08 de julho de 2026
Tribuna do Leitor

Quem pode me ajudar?


| Tempo de leitura: 2 min


Escrevo para a coluna do leitor deste conceituado jornal para alertar a sociedade sobre o quanto nossos direitos como consumidor são colocados de lado, quando o assunto é o descumprimento de um contrato. Nesse caso especificamente, cito o contrato de compra que fechei junto à fábrica da Nissan do Brasil, sediada no estado do Paraná, por meio da concessionária Katana de Bauru.

Para que vocês compreendam a minha indignação, comprei um veículo modelo Livina automático, porque minha esposa sofre de um problema no braço que a impede de dirigir carro convencional. Segui todos os trâmites legais para a aquisição do veículo. Recebi o boleto no dia 30 agosto do ano passado e paguei à vista no mesmo dia.

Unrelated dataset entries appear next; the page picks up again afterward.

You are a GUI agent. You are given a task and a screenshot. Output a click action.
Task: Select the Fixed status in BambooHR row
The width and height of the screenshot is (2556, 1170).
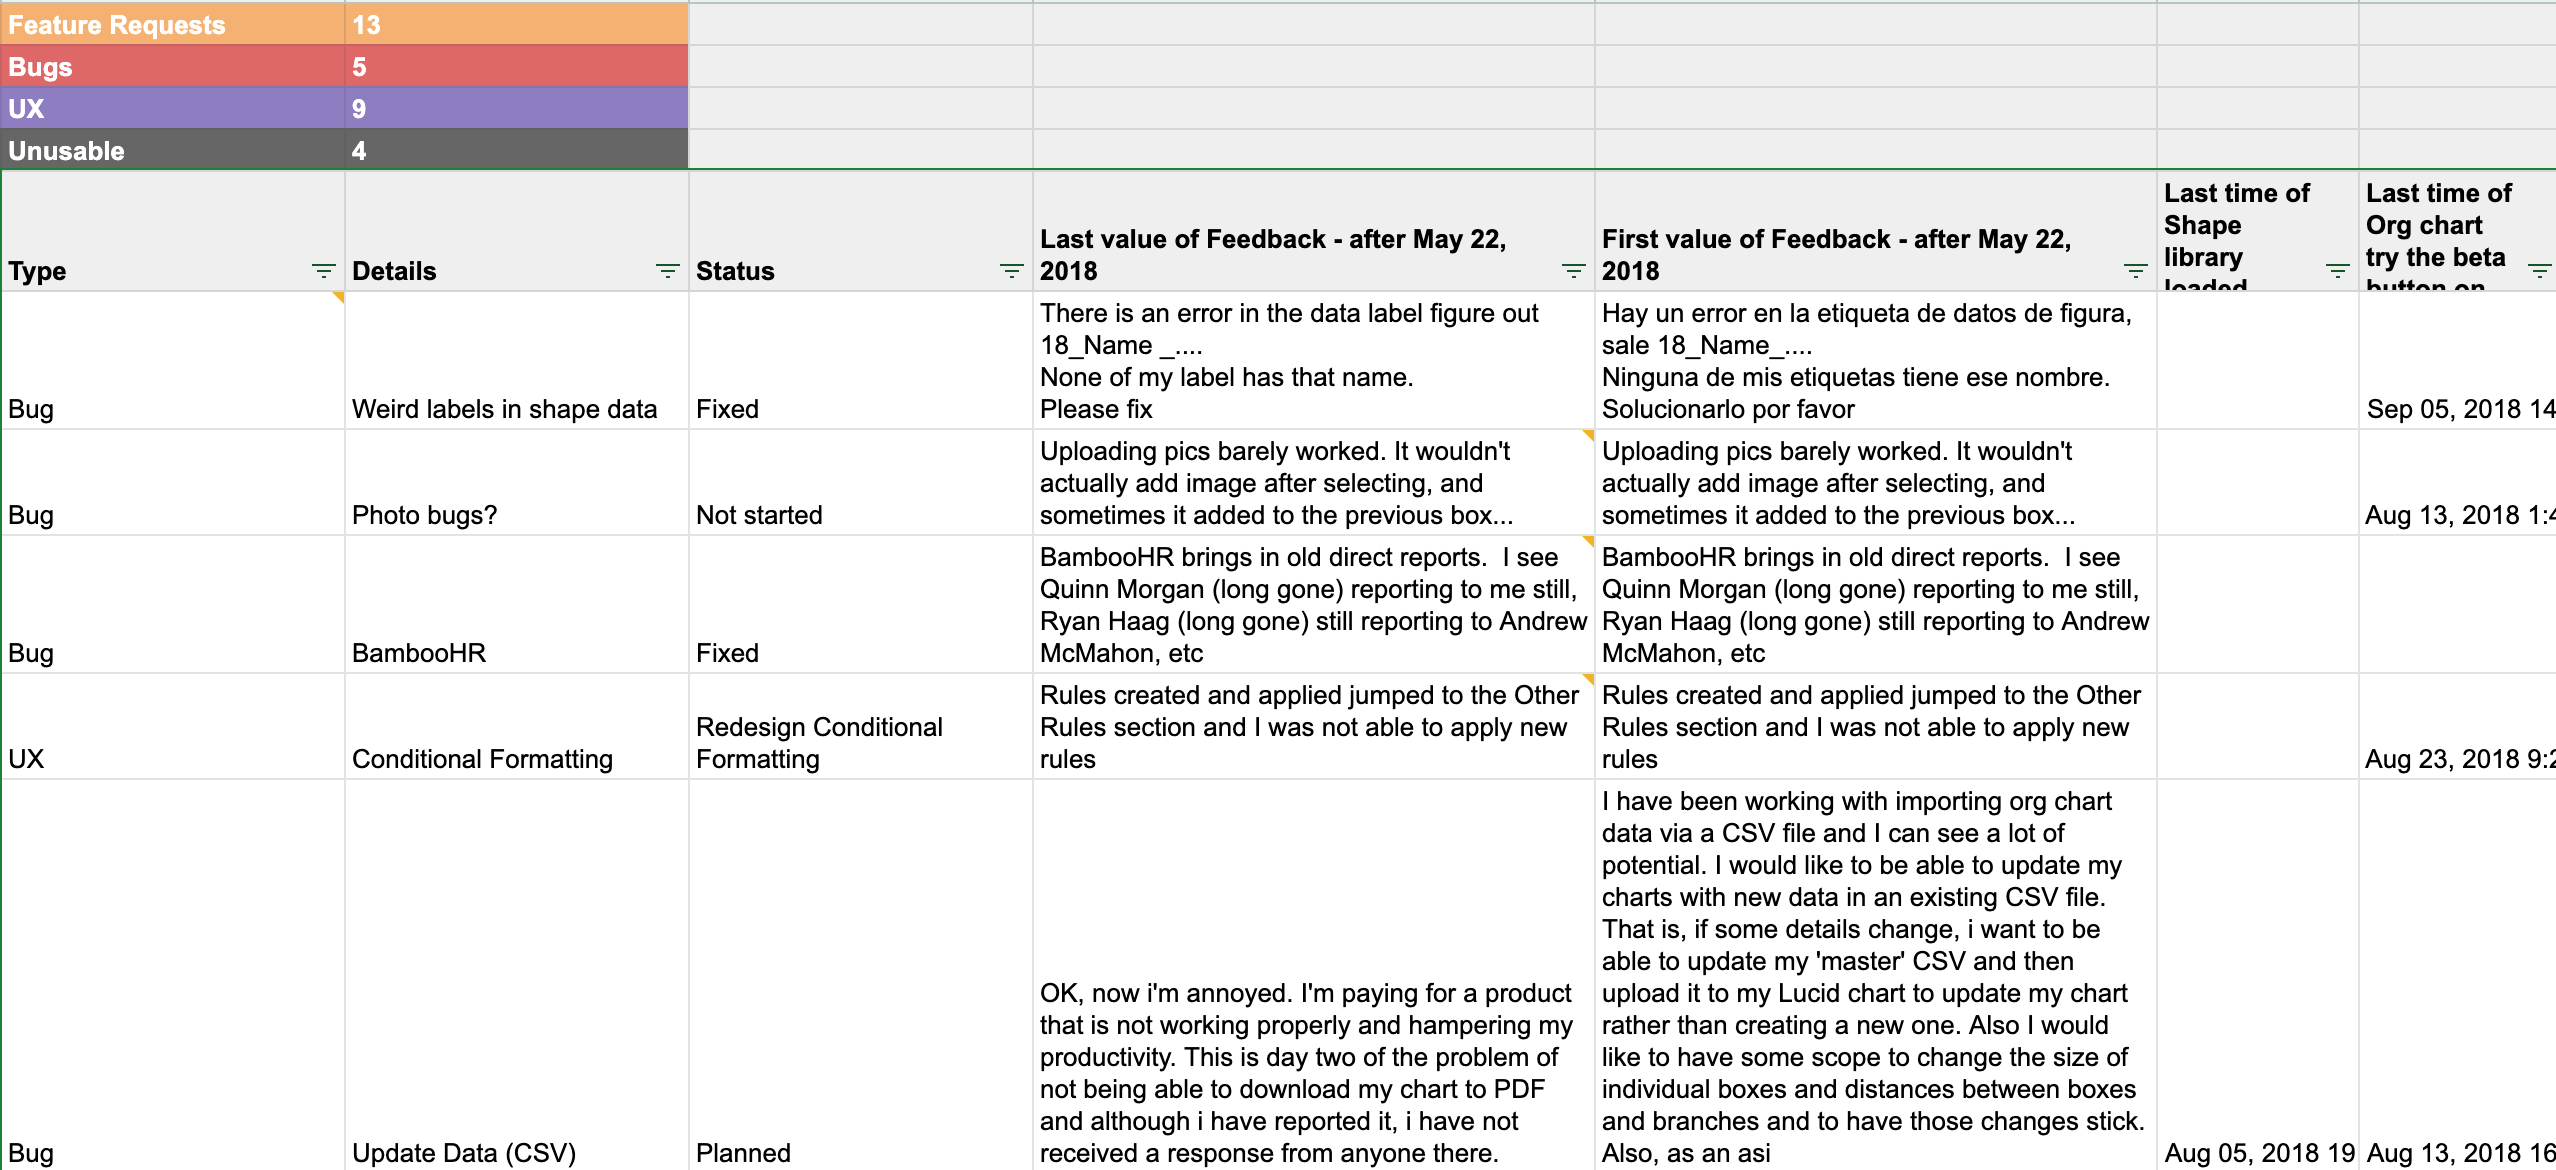tap(728, 653)
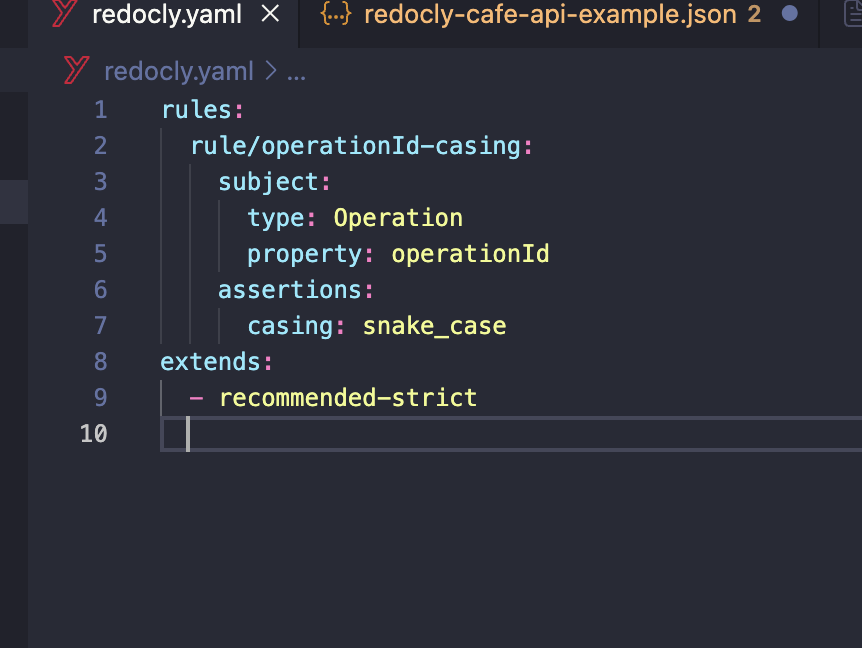Close the redocly.yaml editor tab
The image size is (862, 648).
(x=270, y=15)
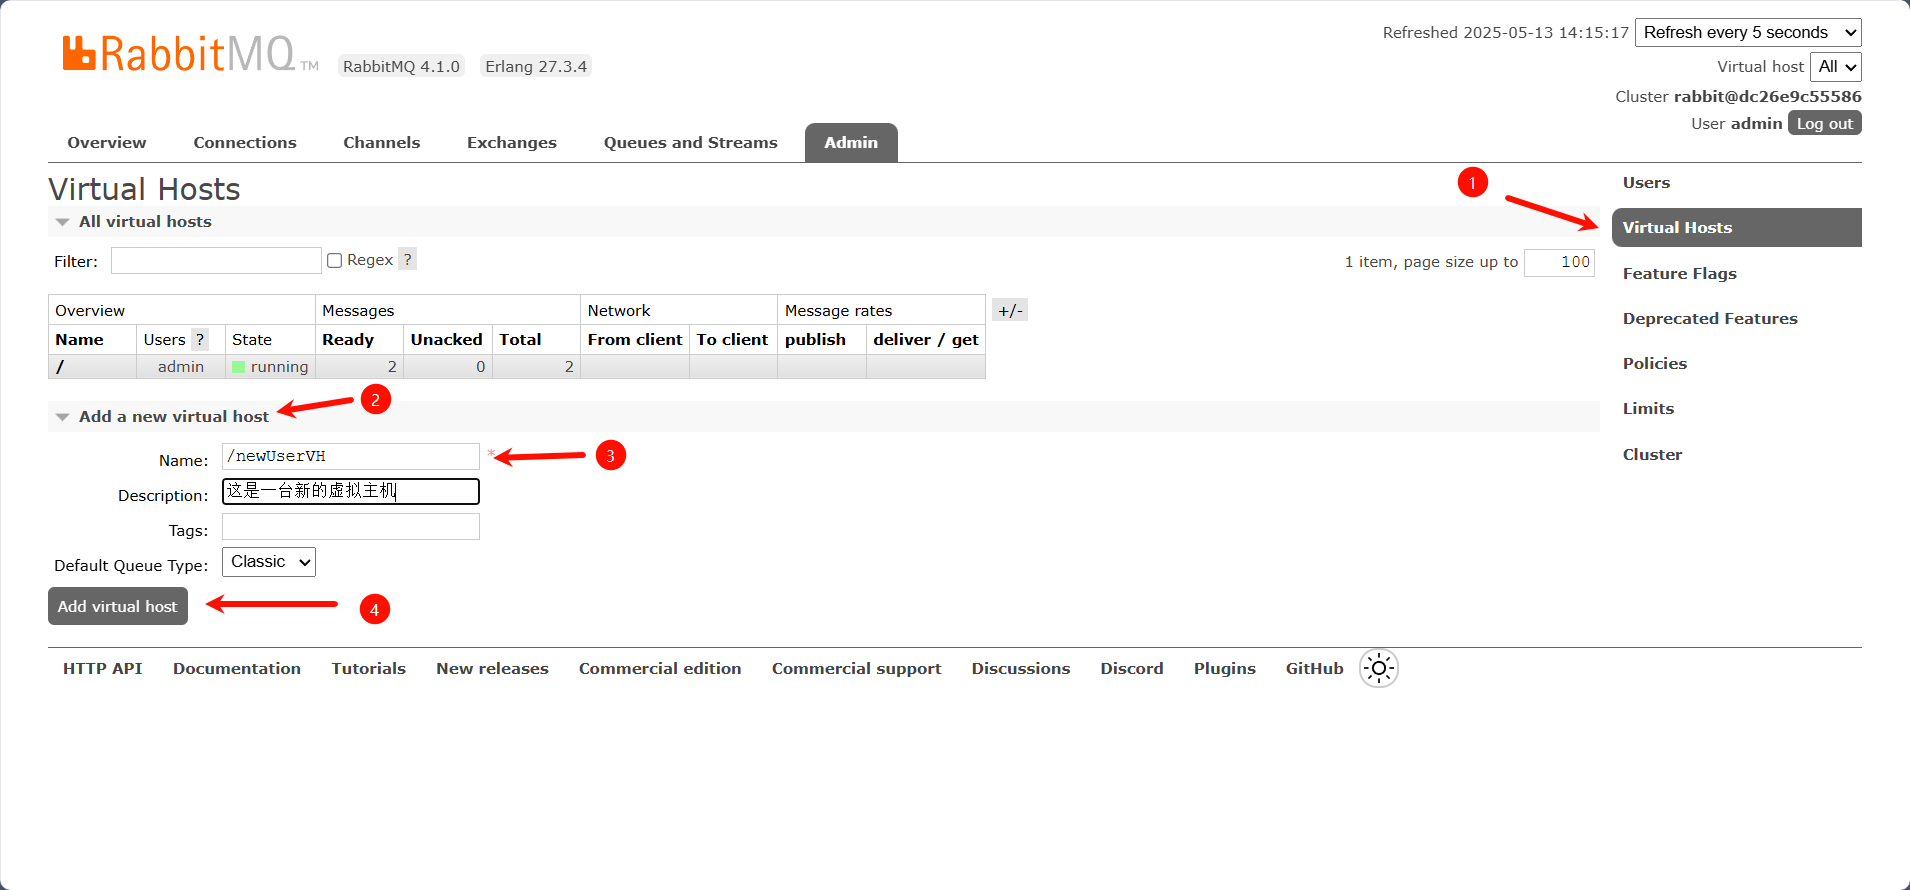The width and height of the screenshot is (1910, 890).
Task: Open the Refresh interval dropdown
Action: coord(1747,33)
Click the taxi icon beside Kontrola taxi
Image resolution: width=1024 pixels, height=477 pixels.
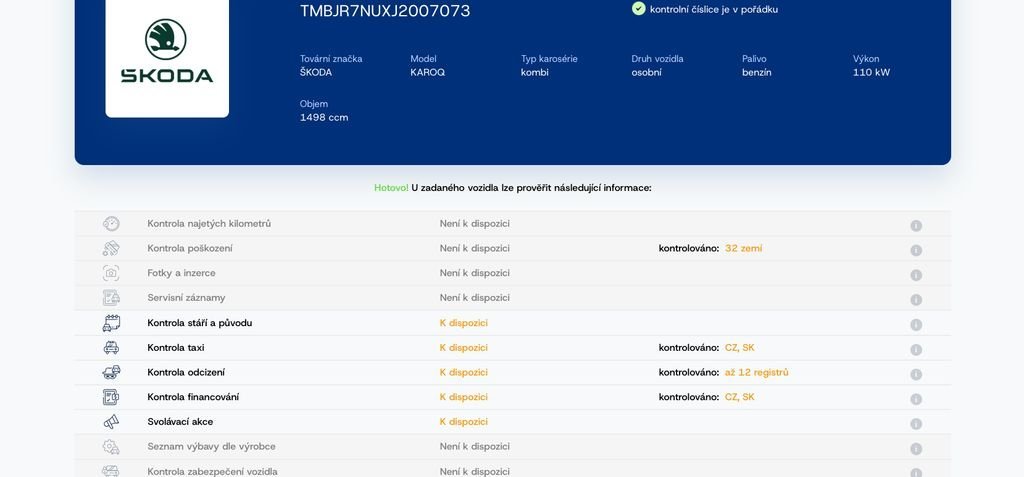[111, 348]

A concessionária Katana informou-me que após o pagamento do boleto o veículo chegaria no máximo em 10 dias. Acreditando na idoneidade dessa montadora multinacional, vendi meu outro carro, próximo à data da entrega do novo veículo. Mas, infelizmente, só consegui receber o carro novo 73 dias depois de efetuar o pagamento. Liguei, mandei e-mails, tentei várias formas de contato e só obtive respostas evasivas e sem esclarecimentos sobre o que teria acontecido com o veículo.

Depois de acionar o Procon e pedir a intermediação da Associação Proteste, obtive uma resposta que, grosso modo, dizia que "eles teriam encontrado o veículo no controle de qualidade por causa de um problema com a chave inteligente e que o veículo havia sido liberado para entrega". Quando finalmente o carro chegou à concessionária Katana, descobrimos que a chave inteligente, considerada como o "cérebro" do veículo, não veio. Eu só tive acesso à chave comum. Só a espera por essa chave já somam 94 dias e continuo novamente sem respostas e solução.

A Nissan não está respeitando o Código de Defesa do Consumidor. Parece até que "como já receberam o dinheiro, o resto que se dane". Não sei mais a quem recorrer. A concessionária Katana diz que tem feito o possível para resolver esse problema e não sabe mais o que fazer. E agora, José???